Input records:
※ ※ ※
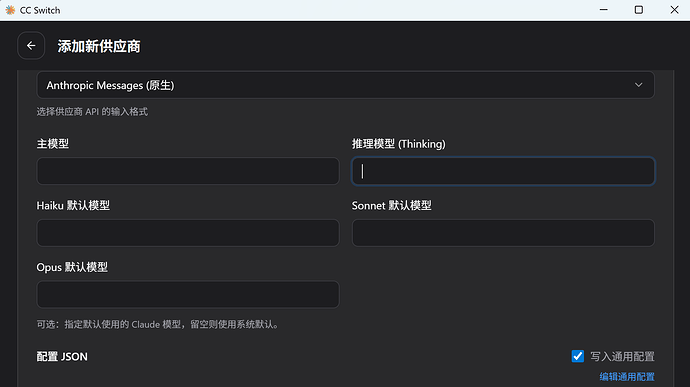Click the 推理模型 (Thinking) label
This screenshot has height=387, width=690.
coord(399,144)
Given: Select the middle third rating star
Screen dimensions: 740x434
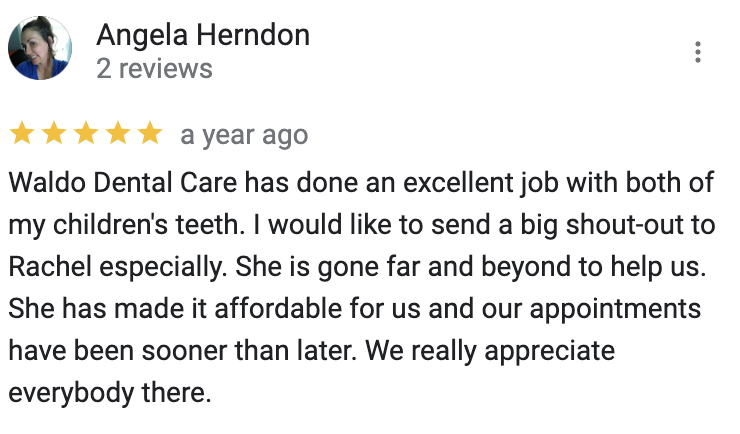Looking at the screenshot, I should click(x=86, y=133).
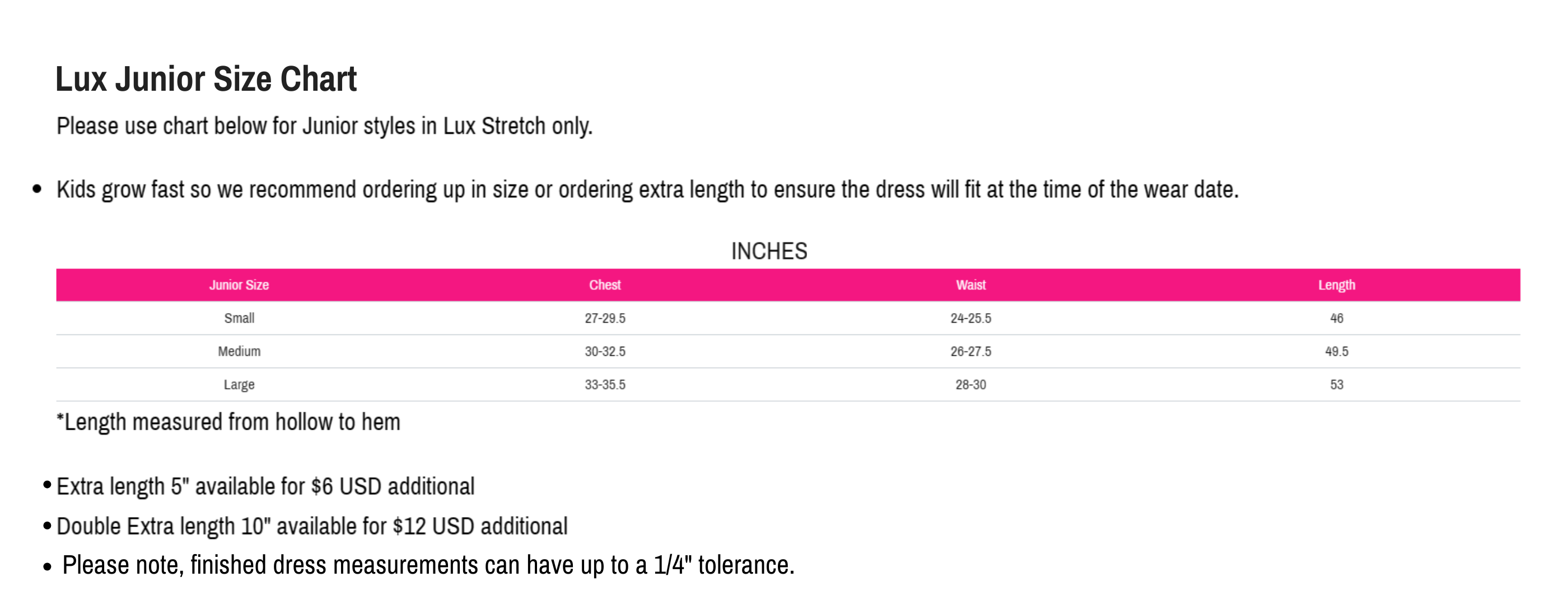Screen dimensions: 1568x614
Task: Click the Chest column header
Action: (604, 285)
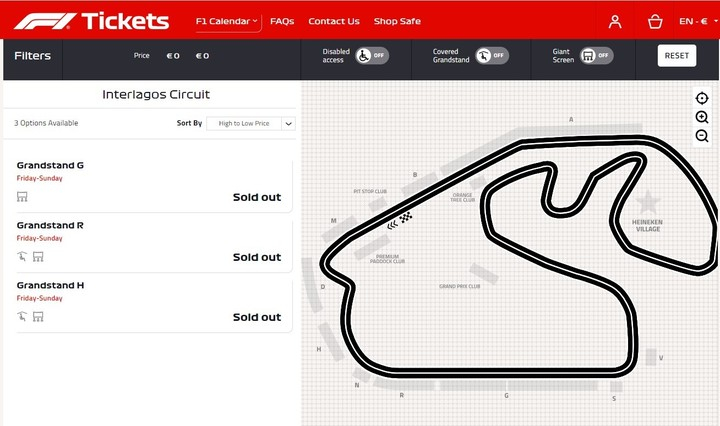Toggle Covered Grandstand filter switch
The width and height of the screenshot is (720, 426).
[x=492, y=56]
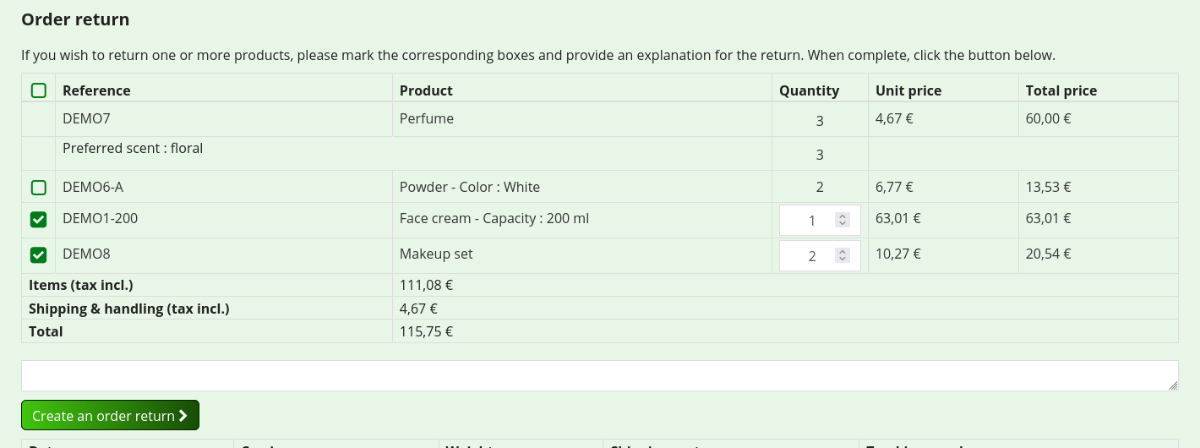
Task: Uncheck the DEMO1-200 Face cream checkbox
Action: (x=38, y=219)
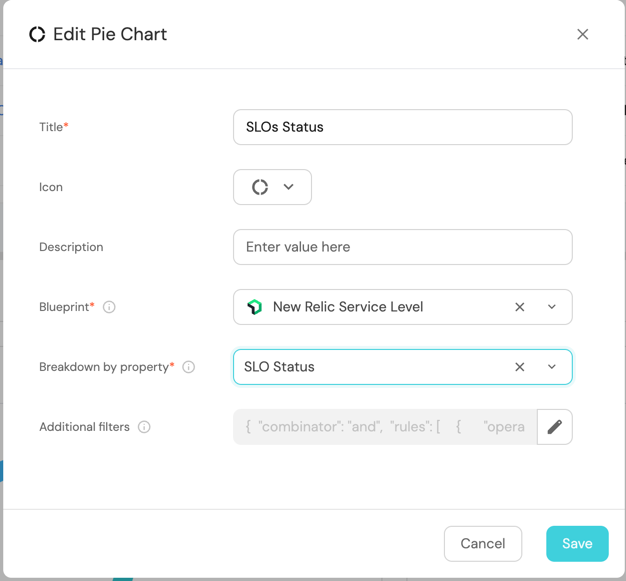
Task: Expand the Breakdown by property chevron
Action: coord(552,367)
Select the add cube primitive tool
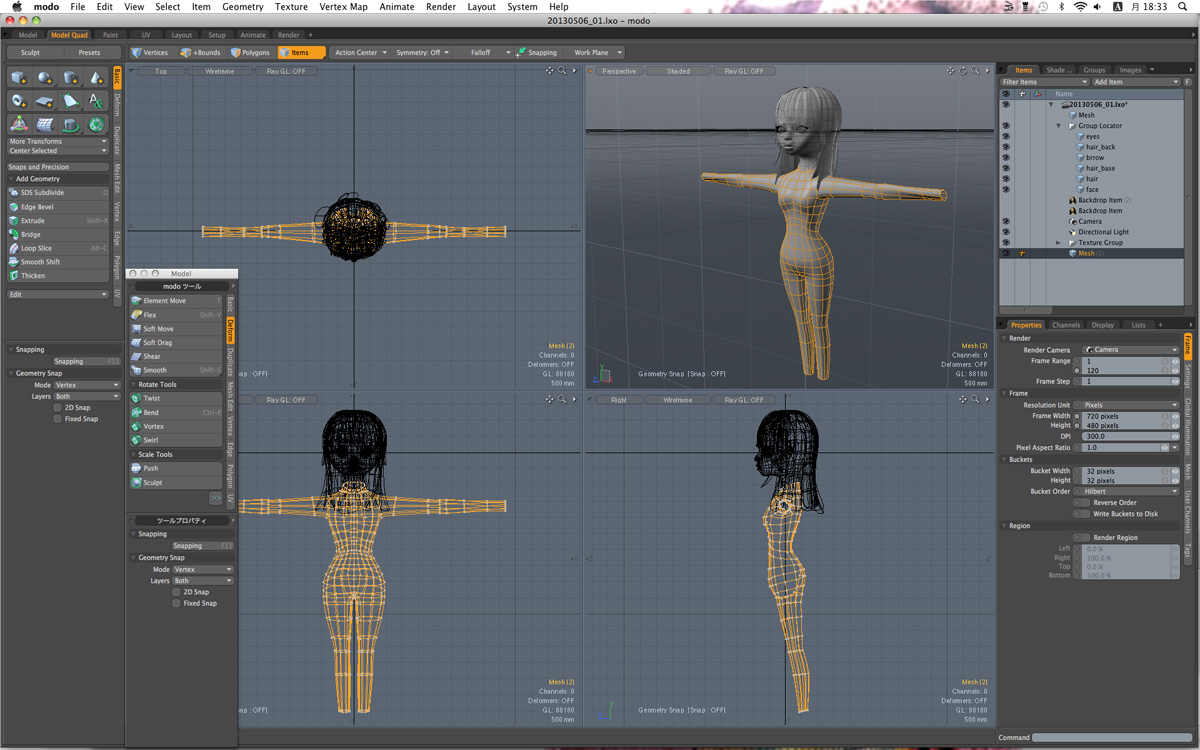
※ ※ ※
Directions for this task: Rewrite the lines between the one containing "Given: Select the middle third rating star" and the one containing "Toggle Covered Grandstand filter switch", inclusive, with "middle" swapped for "center" and everything else unchanged. Omit the pictures from your answer.

Finished answer:
Given: Select the center third rating star
Screen dimensions: 740x434
Looking at the screenshot, I should click(x=86, y=133).
Screen dimensions: 1568x614
Task: Click the Chest column header
Action: (604, 285)
Toggle Covered Grandstand filter switch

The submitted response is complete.